# Excerpt to read
I did exactly this at my ceremony but let 'others' come to the night. Nothing to do with budget, but I thought the ceremony was too personal to let strangers witness. This did make mil a bit
lot annoyed as she had a cousin visiting from new Zealand that week but I stuck to my guns, cousin came after the meal for the afternoon drinks and night time party and my wedding pictures don't have me scratching my head trying to work out who is who. I think you are right to do it this way!
To be honest, I think it's completely irrelevant what a bunch of women you don't know think. The issue is that your dp isn't happy with the situation. And as you are going to be marrying him and hopefully spending the rest of your life with him, ignoring his wishes seems not a great pattern to establish as you set off on your married life together. A compromise would seem the most sensible solution.
It's your wedding. I had a very modest wedding too - I only invited (from my side) people that I actually know at least a bit, and like. DH however was free to invite anyone he wanted whether I knew them or not. I didn't want either of us inviting people out of duty only.
But what you're suggesting sounds like you want to veto anyone you haven't met, which is bonkers IMHO. DH has lots of relatives, he's from a big close family, and old friends who now live away. Many of whom I met for the first time when we got married My family is massively dysfunctional and I purposely left quite a few off
some of who still came anyway . As long as you and DH-to-be agree, that's all that matters.
I'd say decide how many you can afford and then decide how many mutual friends you want to attend. Subtract mutual friends from the total and the leftover amount is divided in half. Each of you get to decide who comes from your half.
E.g. You can afford 100 guests
You have 20 mutual friends so...
100-20=80 places remaining
80/2 = 40 places. You decide who your 40 are (to include parents/siblings) and he decides who his 40 are.

# Given information
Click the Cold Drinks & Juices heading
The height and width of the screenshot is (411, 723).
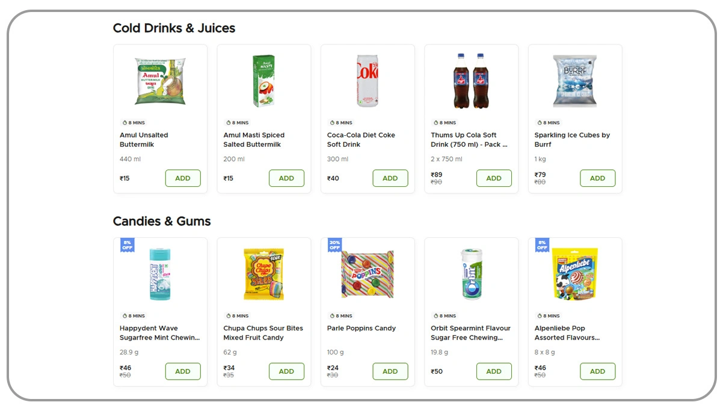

--

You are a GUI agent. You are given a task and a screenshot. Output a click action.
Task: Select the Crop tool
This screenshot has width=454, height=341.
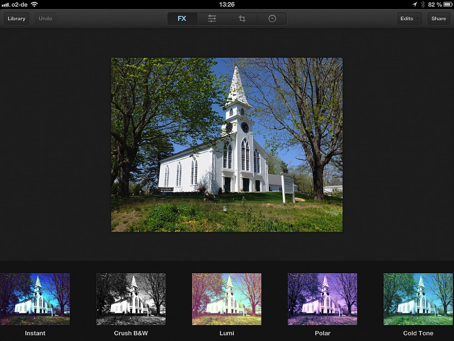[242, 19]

# Work to do
(a) Edit the wedding guest list discussion between "But what you're" and "from your half.", inclusive, changing "bonkers" to "crazy", and write out that edited passage.
(b) Based on the wedding guest list discussion, answer yes or no to each statement and quote the words that decide it: (i) One writer had a cousin of the mother-in-law visiting from New Zealand during the wedding week. (ii) One writer limited who attended the ceremony because of budget. (iii) In the worked example, each partner chooses 40 guests.
(c) In the wedding guest list discussion, what does one writer say to subtract from the total number of guests you can afford?
The material comes from a separate source that has no connection to the wedding guest list discussion.

# Results of the exercise
(a)
But what you're suggesting sounds like you want to veto anyone you haven't met, which is crazy IMHO. DH has lots of relatives, he's from a big close family, and old friends who now live away. Many of whom I met for the first time when we got married My family is massively dysfunctional and I purposely left quite a few off
some of who still came anyway . As long as you and DH-to-be agree, that's all that matters.
I'd say decide how many you can afford and then decide how many mutual friends you want to attend. Subtract mutual friends from the total and the leftover amount is divided in half. Each of you get to decide who comes from your half.

(b)
(i) Yes: "she had a cousin visiting from new Zealand that week"
(ii) No: "Nothing to do with budget"
(iii) Yes: "80/2 = 40 places. You decide who your 40 are (to include parents/siblings) and he decides who his 40 are."

(c) The number of mutual friends you want to attend.